Would you have said the same about Mozilla in 1999/2000 ?

That's a good question. In previous posts I've described Firefox and OpenOffice as the two applications on the typical free software desktop that seem out of place, and it's because of their pedigree. Firefox has the same piggish tendencies that OpenOffice has. So, yes, I would say the same thing.

Mozilla was pared down into Phoenix in essentially a one-man project. Since then, this codebase has become Mozilla's primary focus. Although the barriers to entry for prospective Firefox developers are lower than those for OpenOffice, it's still a pretty intimidating codebase. Firefox is a 35MB tarball of source code. Epiphany is 4.4MB. Firefox admittedly has more features, but does that justify the difference? I tried to get similar data for Konqueror, but KDE is so highly integrated that it resists such naive methods. That's also why developing Konqueror/KHTML is most likely the easiest of all.

you should give OO more time to fit into the community. And for anyone that replies with "it's had years already", give it more...

I don't think that time is a solution. Given enough time, we will have a viable office suite from an independent codebase, and OpenOffice will still be a pig.

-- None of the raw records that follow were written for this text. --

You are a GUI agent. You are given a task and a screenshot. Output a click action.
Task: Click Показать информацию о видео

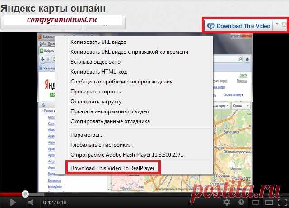110,111
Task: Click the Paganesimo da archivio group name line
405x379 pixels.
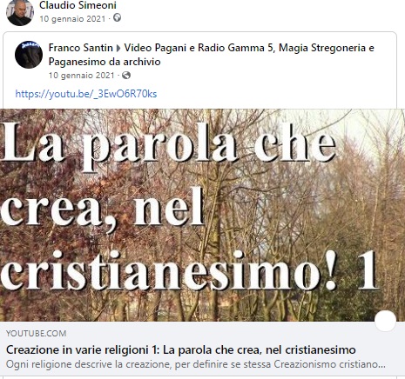Action: 105,62
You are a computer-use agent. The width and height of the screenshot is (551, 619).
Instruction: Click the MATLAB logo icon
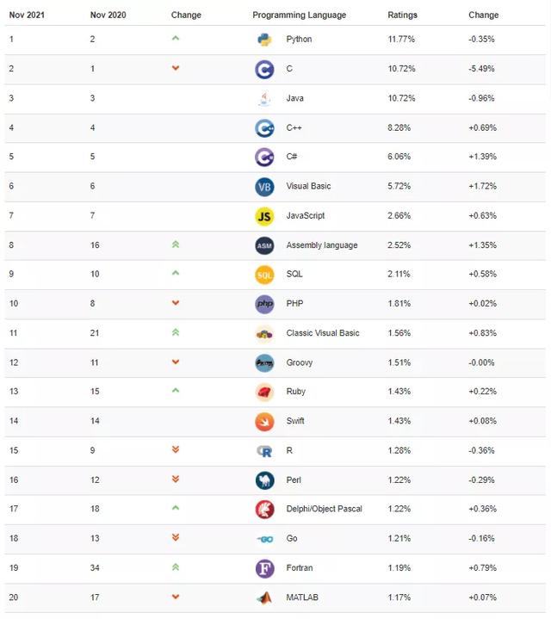264,597

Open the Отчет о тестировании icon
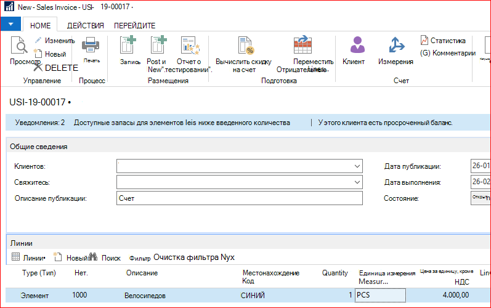190,46
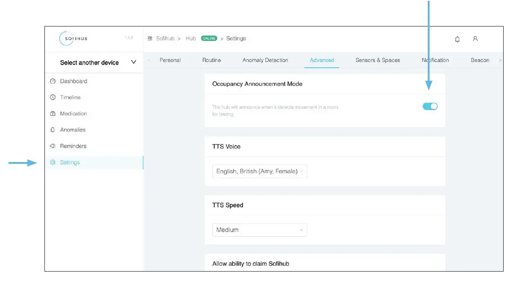
Task: Disable Occupancy Announcement Mode toggle
Action: point(430,106)

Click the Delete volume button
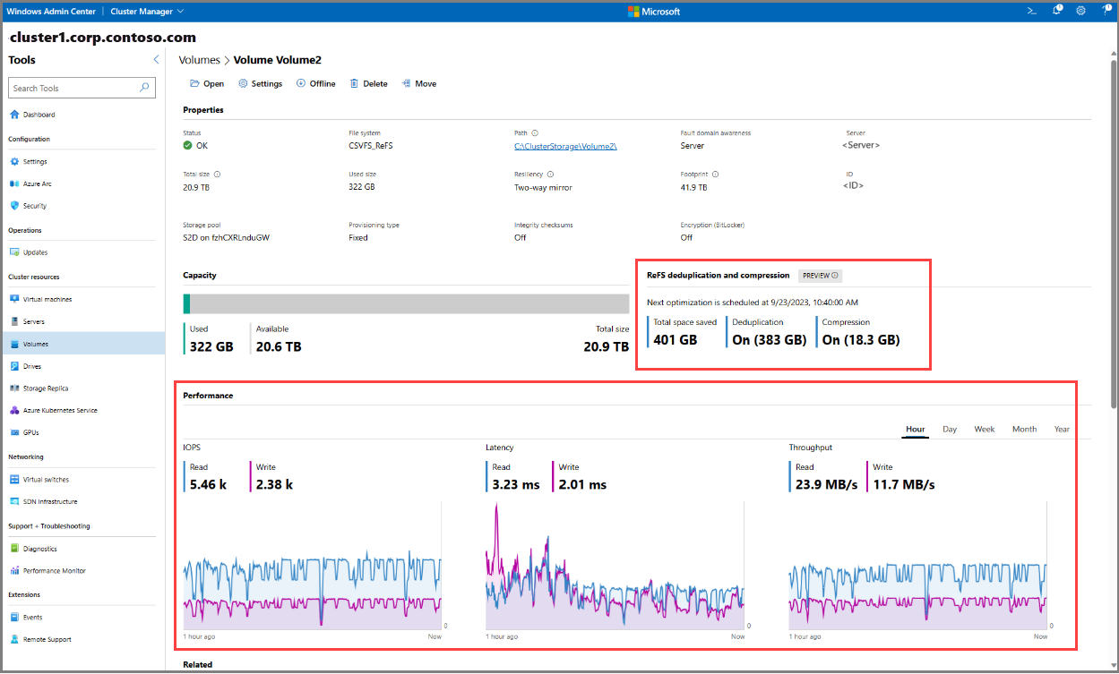point(368,83)
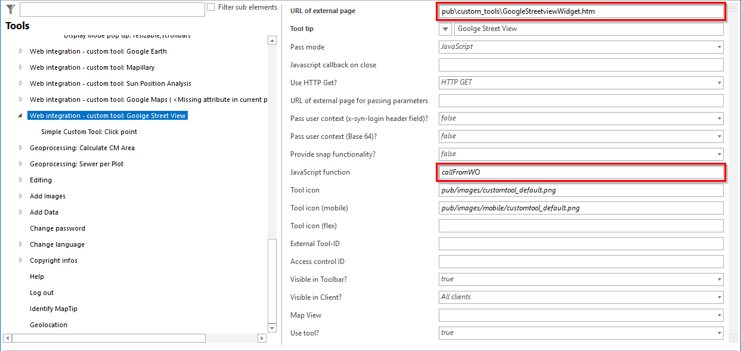This screenshot has width=741, height=351.
Task: Click the vertical scrollbar up arrow
Action: point(272,40)
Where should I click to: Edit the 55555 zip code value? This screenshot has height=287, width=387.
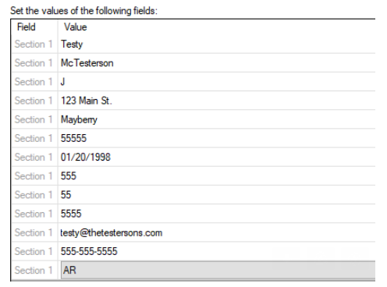217,138
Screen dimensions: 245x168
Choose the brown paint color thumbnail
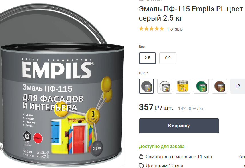[219, 86]
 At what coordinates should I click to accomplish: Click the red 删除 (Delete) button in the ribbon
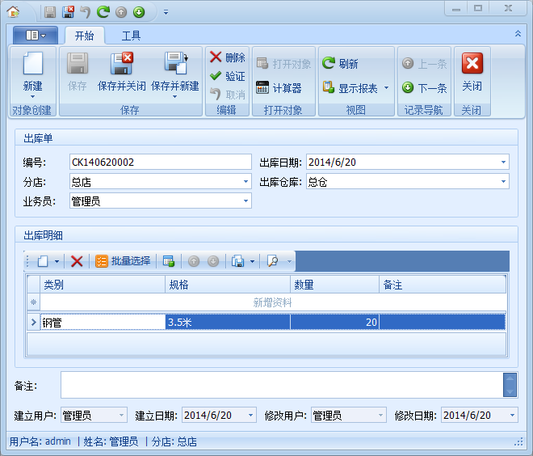tap(227, 57)
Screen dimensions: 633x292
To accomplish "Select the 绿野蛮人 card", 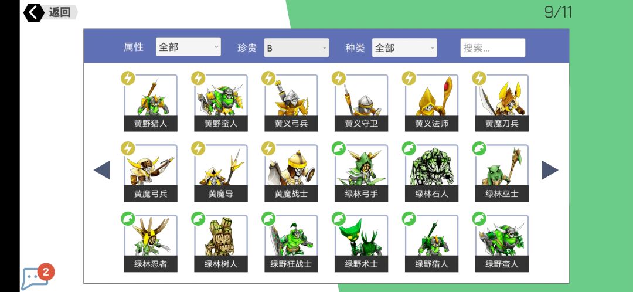I will pyautogui.click(x=502, y=243).

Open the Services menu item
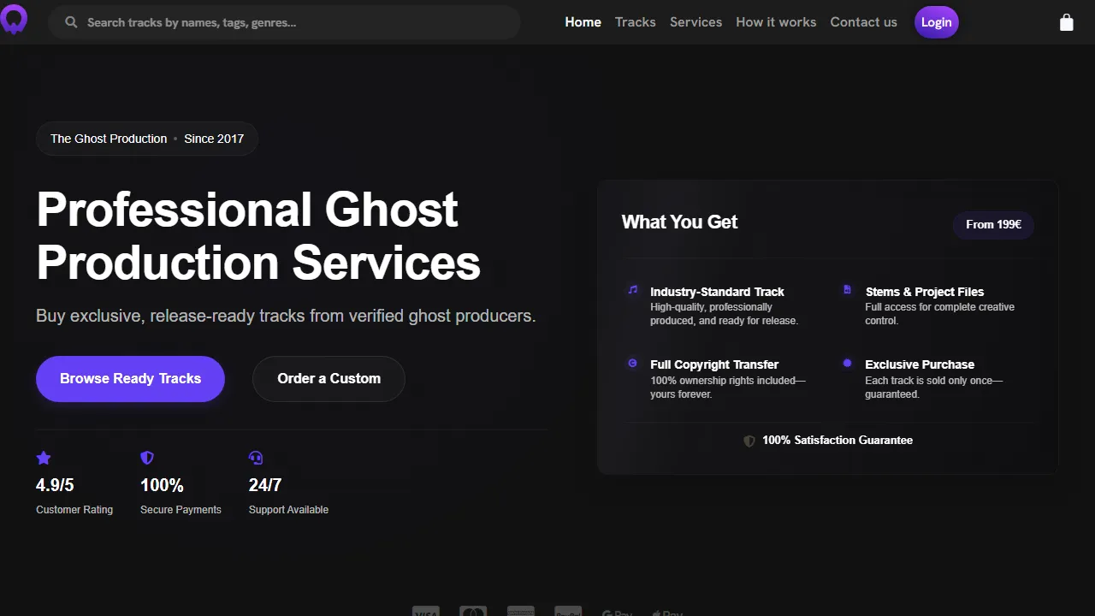pos(695,21)
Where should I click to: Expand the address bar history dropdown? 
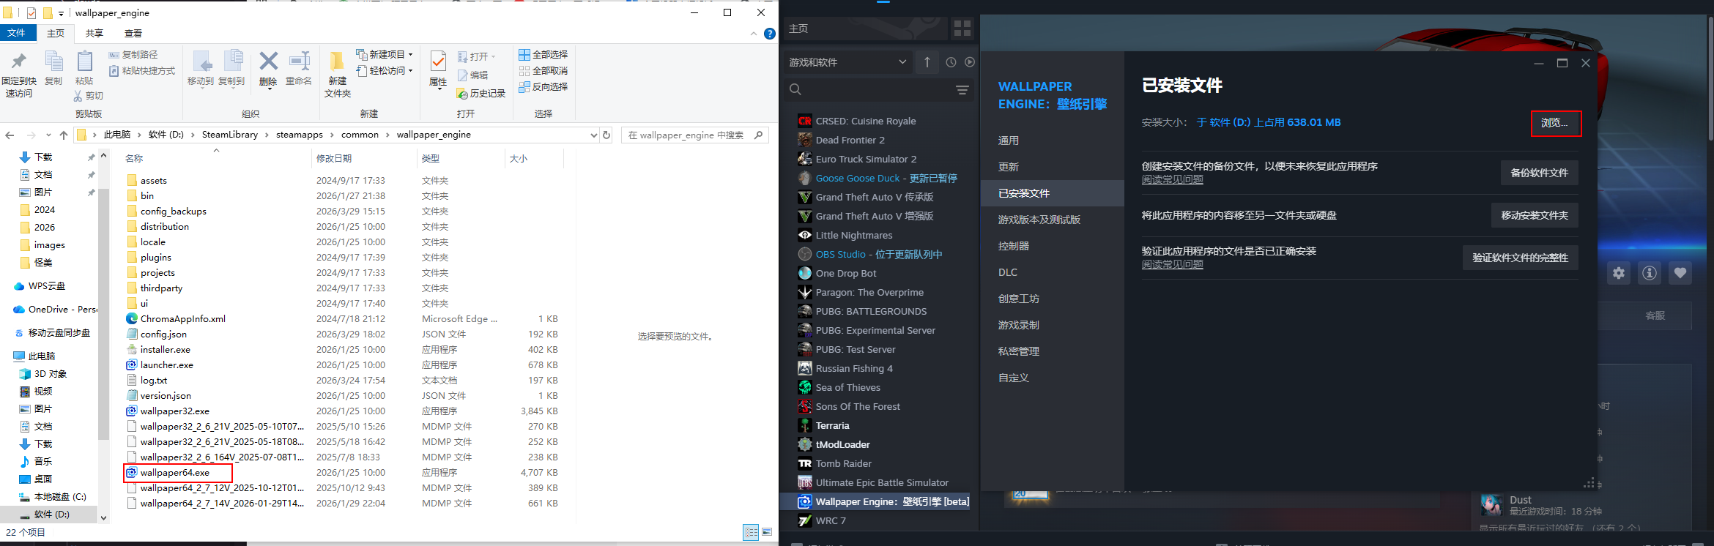(x=593, y=135)
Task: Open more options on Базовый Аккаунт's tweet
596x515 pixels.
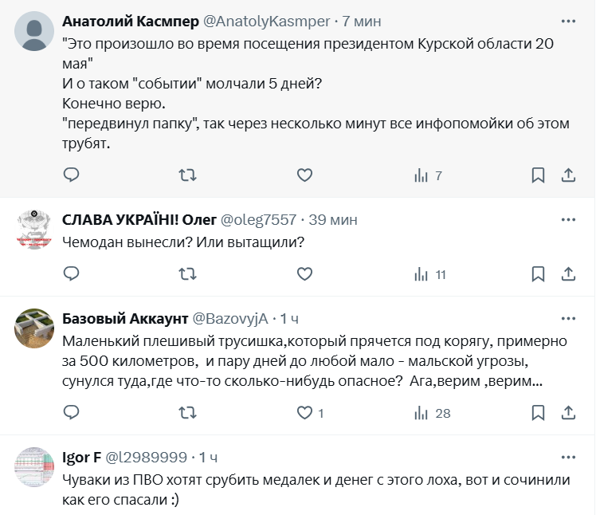Action: pyautogui.click(x=568, y=318)
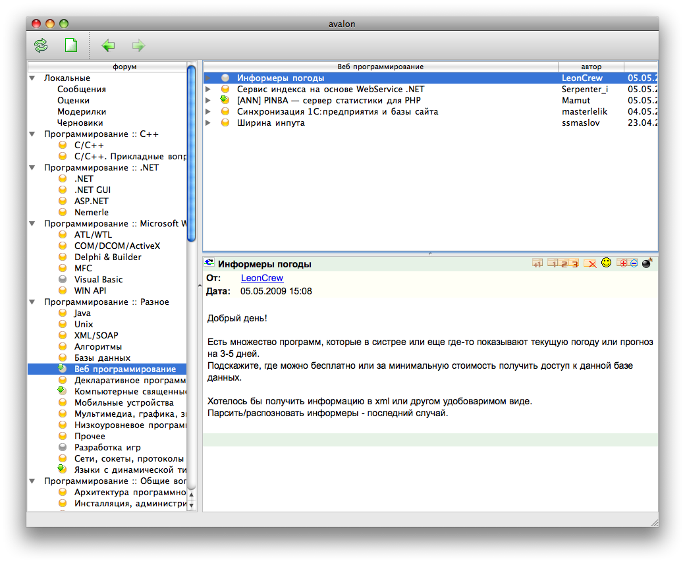
Task: Open the LeonCrew author link
Action: (261, 279)
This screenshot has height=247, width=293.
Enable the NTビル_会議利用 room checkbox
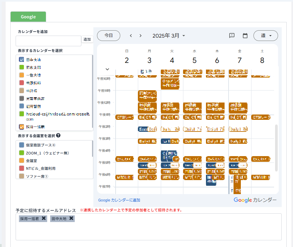point(22,168)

As an engineer, in various contexts, I've come across an underlying truth: simple is fast. There are many ways to achieve simplicity in software development, even in the development of seemingly complex applications. Free software excels at this, and proprietary software does not. That's why I've been a supporter of free software since before it was trendy. I figured that as requirements get more complex, free software would shine. And here we are today.